Di sisi lain, rata-rata penduduk usia 15 ke atas di perdesaan yang bersekolah formal (mean years schooling) hanya 7 tahun, lebih rendah dibandingkan dengan di perkotaan yang mencapai 9 tahun. Jika pekerja anak terus berlanjut, tampaknya akan lebih sulit mengatasi ketertinggalan kesetaraan pendidikan di perdesaan dan perkotaan.

Sektor jasa konsisten sebagai tujuan pelarian bagi pekerja anak dari tahun ke tahun, diikuti sektor pertanian dan industri. Pada 2022 lebih dari setengah dari pekerja anak bekerja di sektor jasa, terutama karena kurangnya keterampilan khusus yang mempermudah mereka masuk di sektor ini. Ini seperti anak-anak di perkebunan tembakau Lombok Timur yang mengikat daun tembakau (menggelantang) serta di Jember yang memasukkan tembakau ke ikatan benang (nyujen) (SMERU, 2021).

Sekilas, memang pekerjaan tersebut mudah dan aman, ditambah upah yang diperoleh dapat menyumbang membeli kebutuhan pokok atau kebutuhan sekolah. Namun, tanpa disadari berpotensi mengganggu kesehatan, terutama pernapasan karena paparan tembakau.

Di sisi lain, pekerja anak yang berbiaya rendah tersebut menarik hati penggerak bisnis yang dianggap memiliki nilai ekonomi sendiri (Nguyen, 2017). Ironis, sebab hal ini menggambarkan risiko besar yang mengintai setiap pekerja anak tanpa adanya kesadaran antisipasi dari orang terdekat.

Menekan Jumlah Pekerja Anak

Upaya penghapusan pekerja anak sebenarnya telah dijalankan oleh pemerintah sejak 2002. Tahun 2022 yang menjadi akhir waktu Peta Jalan Menuju Indonesia Bebas Pekerja Anak masih menyisakan permasalahan pekerja anak yang menandakan perlunya perumusan kembali program strategis yang dilakukan.

Program yang perlu dikembangkan tidak jauh-jauh dari menyasar kesejahteraan nasional, sebagaimana banyak studi menunjukkan hubungan antara pekerja anak dan kemiskinan sebagai ”lingkaran setan”. Untuk itu, salah satu upaya dalam menekan pekerja anak dapat dilakukan dengan penguatan sistem perlindungan sosial melalui pemanfaatan data Registrasi Sosial Ekonomi (Regsosek).

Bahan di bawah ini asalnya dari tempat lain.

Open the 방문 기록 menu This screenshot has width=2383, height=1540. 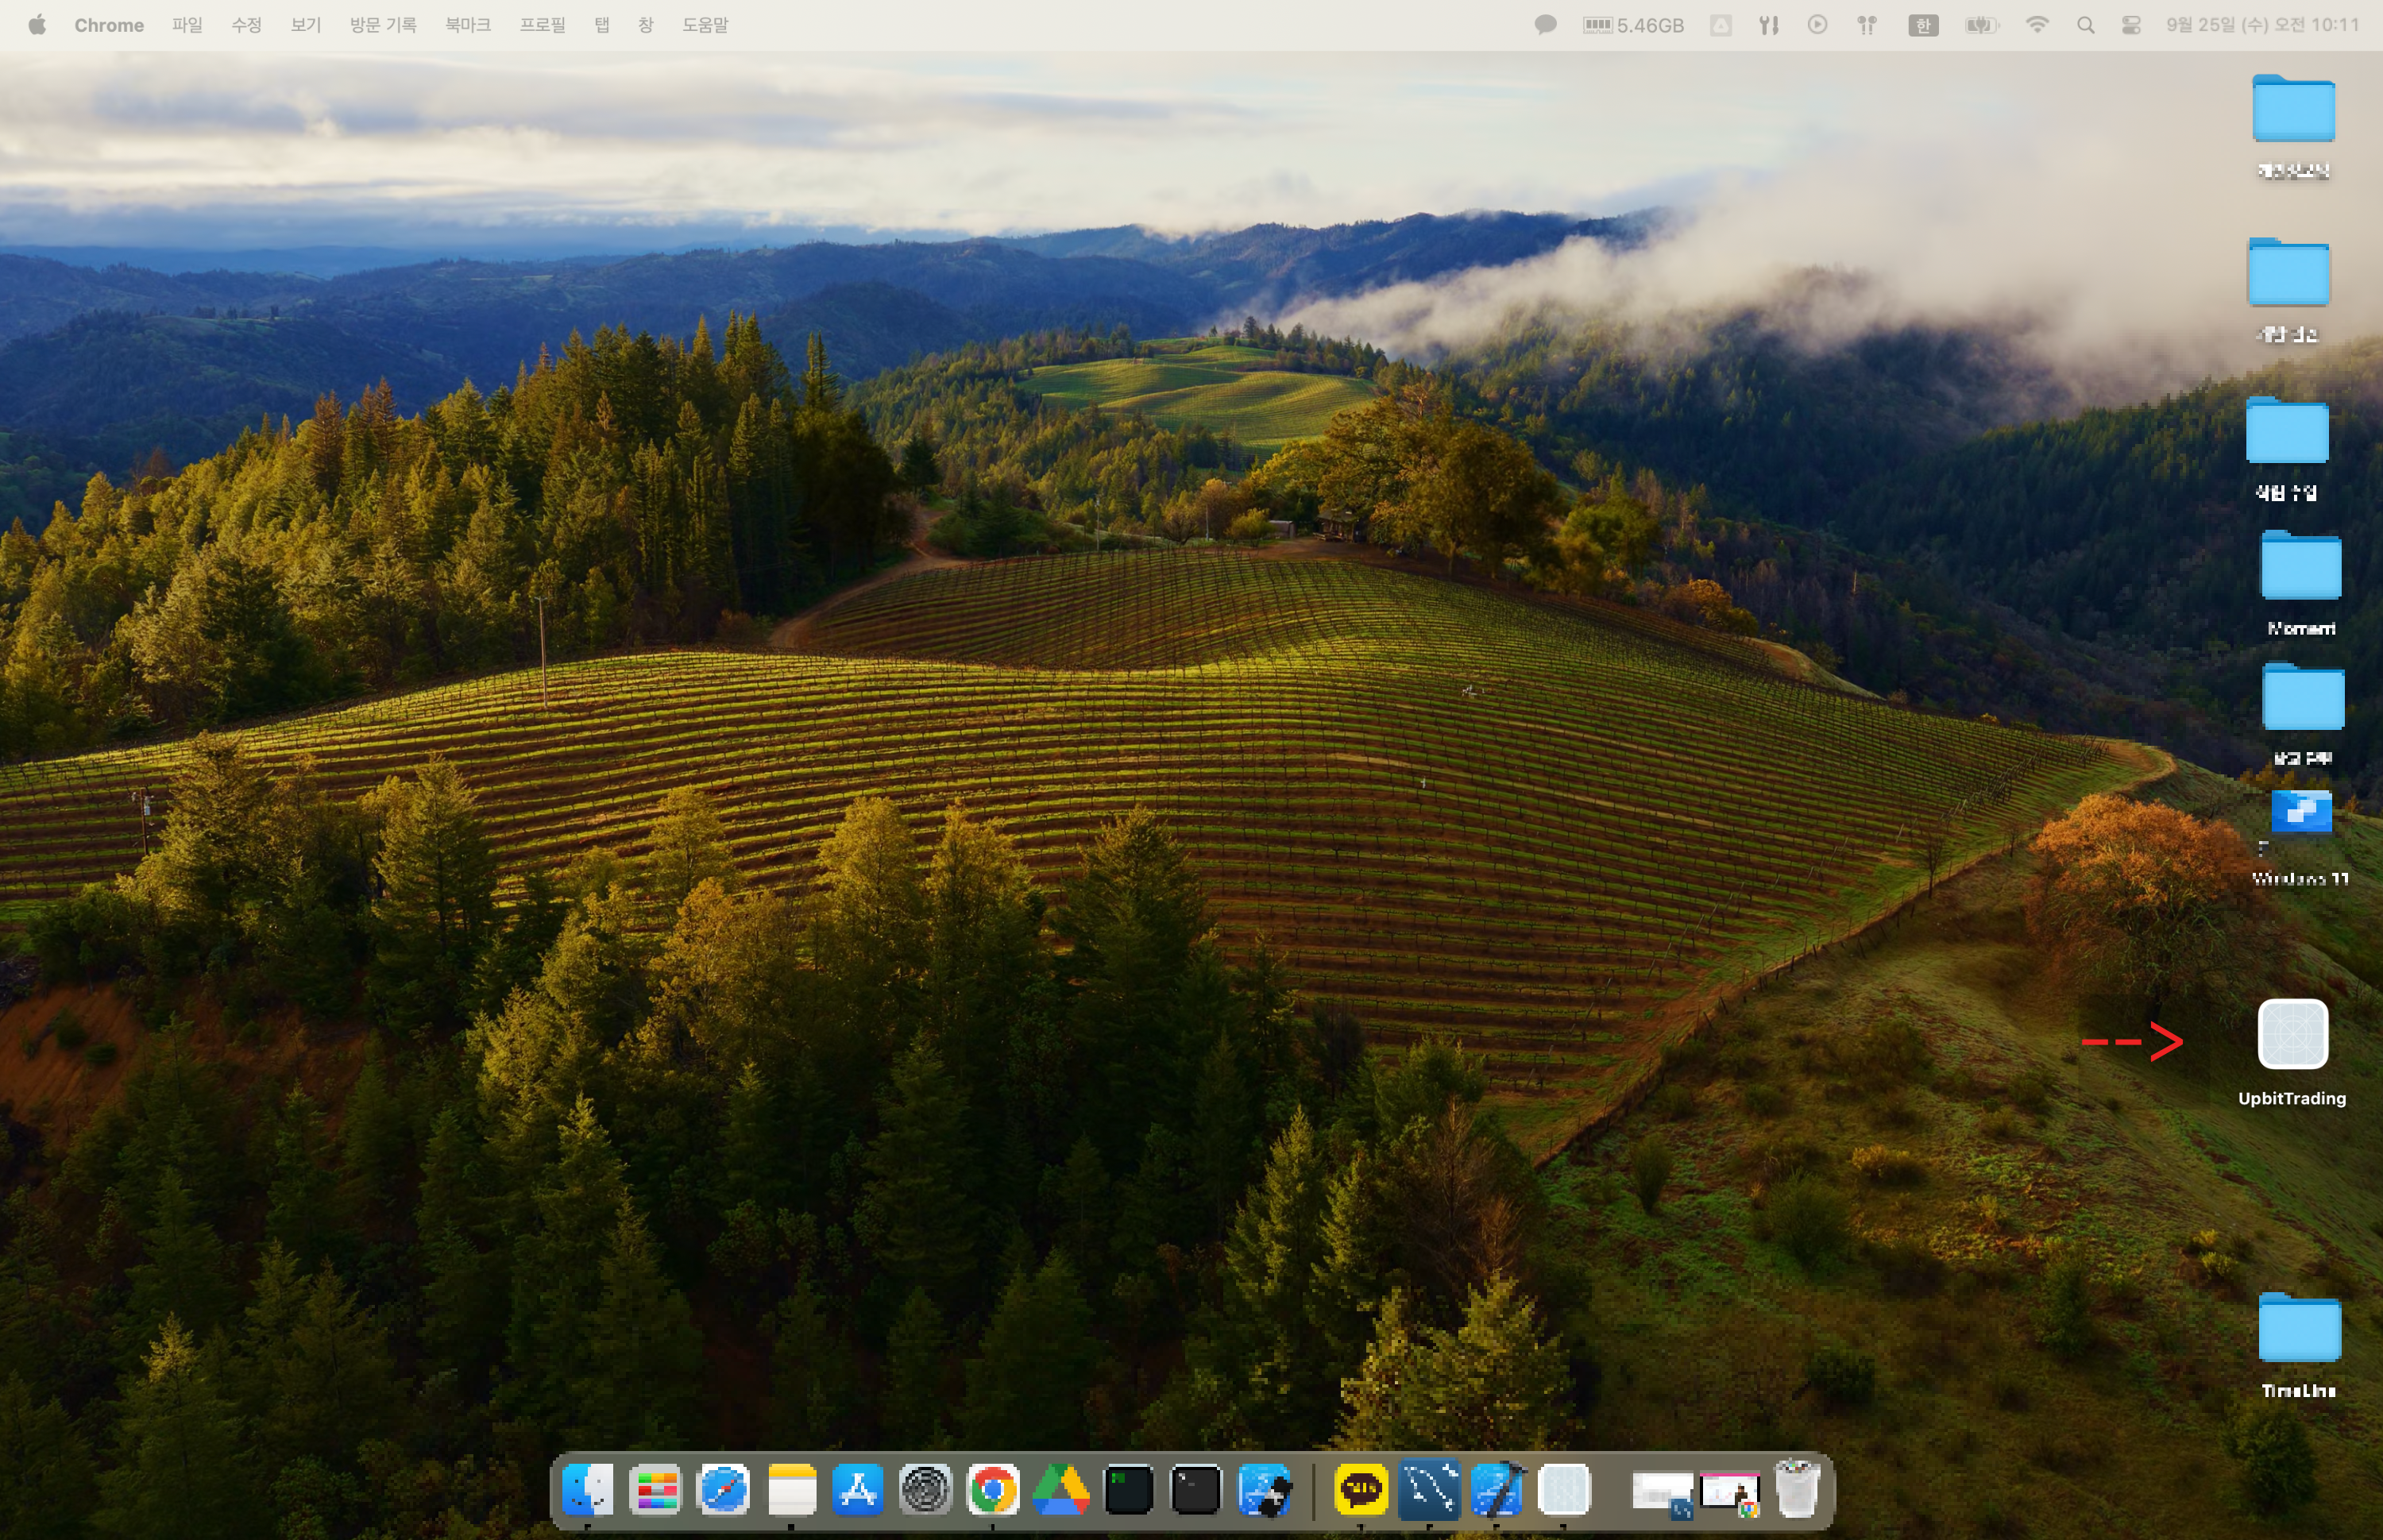383,25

Pendataan yang menargetkan seluruh keluarga di Indonesia ini mencakup profil sosial dan ekonomi, seperti perumahan, ketenagakerjaan, kepemilikan usaha dan aset, hingga keikutsertaan dalam program perlindungan dan pemberdayaan sosial. Selain itu, data by name by address yang dihasilkan Regsosek sudah dilengkapi dengan peringkat kesejahteraan keluarga, mulai dari sangat miskin hingga tidak miskin.

Melalui data yang kaya tersebut serta terhubung dengan identitas kependudukan, maka dapat dimanfaatkan oleh pemerintah sebagai bahan evaluasi sekaligus memberikan fleksibilitas dalam menentukan jenis program perlindungan sosial yang diperlukan selanjutnya, apakah dalam bentuk bantuan sosial, pemberdayaan masyarakat, kebijakan fiskal, atau lainnya.

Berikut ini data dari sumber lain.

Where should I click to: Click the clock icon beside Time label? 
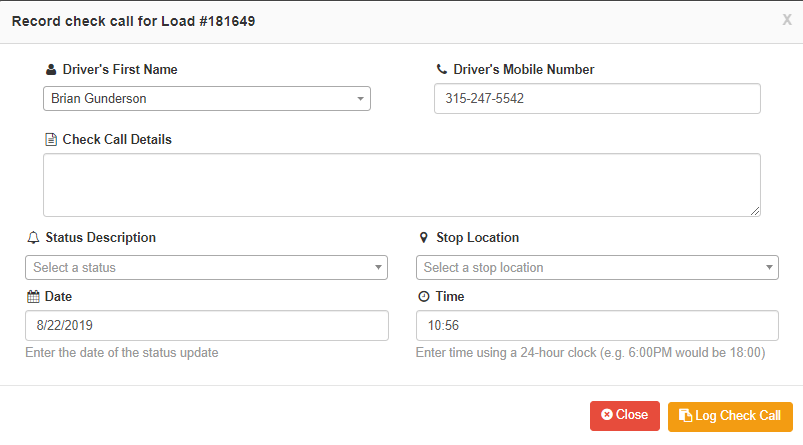point(424,297)
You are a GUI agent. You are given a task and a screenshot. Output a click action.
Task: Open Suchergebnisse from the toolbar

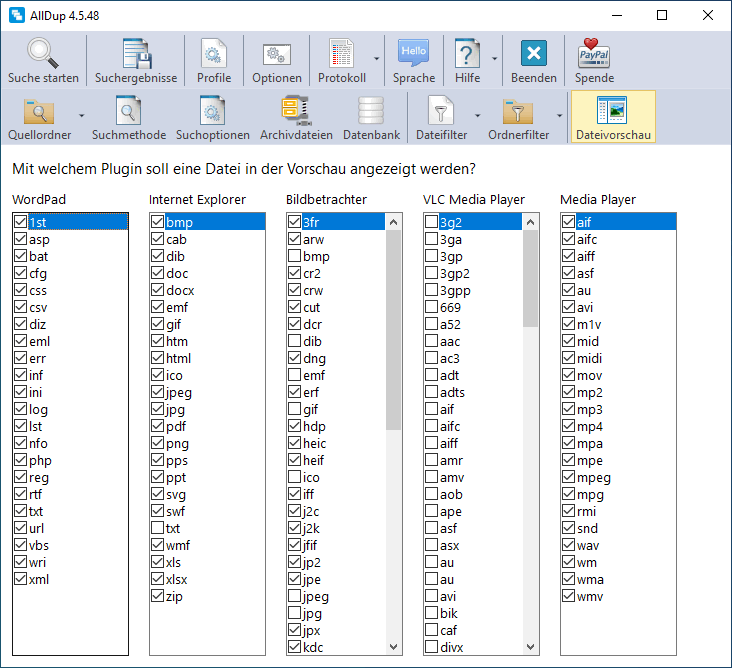pos(136,54)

Dengan terciptanya ketahanan sosial, diharapkan berdampak pada peningkatan kesejahteraan penduduk dan mengurangi risiko untuk memperkerjakan anak. Dengan demikian, anak dapat menikmati haknya untuk bersekolah serta mengembangkan potensi dan kompetensi diri untuk menjadi pribadi yang lebih berkualitas.

Pada akhirnya, tenggelamnya Titanic tidak hanya karena kegagalan kapten kapal mengenali lokasi gunung es, tetapi juga karena badan kapal yang memang tidak siap untuk menerjangnya. Demikian juga pencapaian Indonesia Emas 2045, tidak hanya memerlukan nakhoda yang andal dalam mengenali masalah. Indonesia juga harus dibangun oleh sumber daya manusia yang mampu menerjang segala ketidakpastian dan disrupsi di masa depan.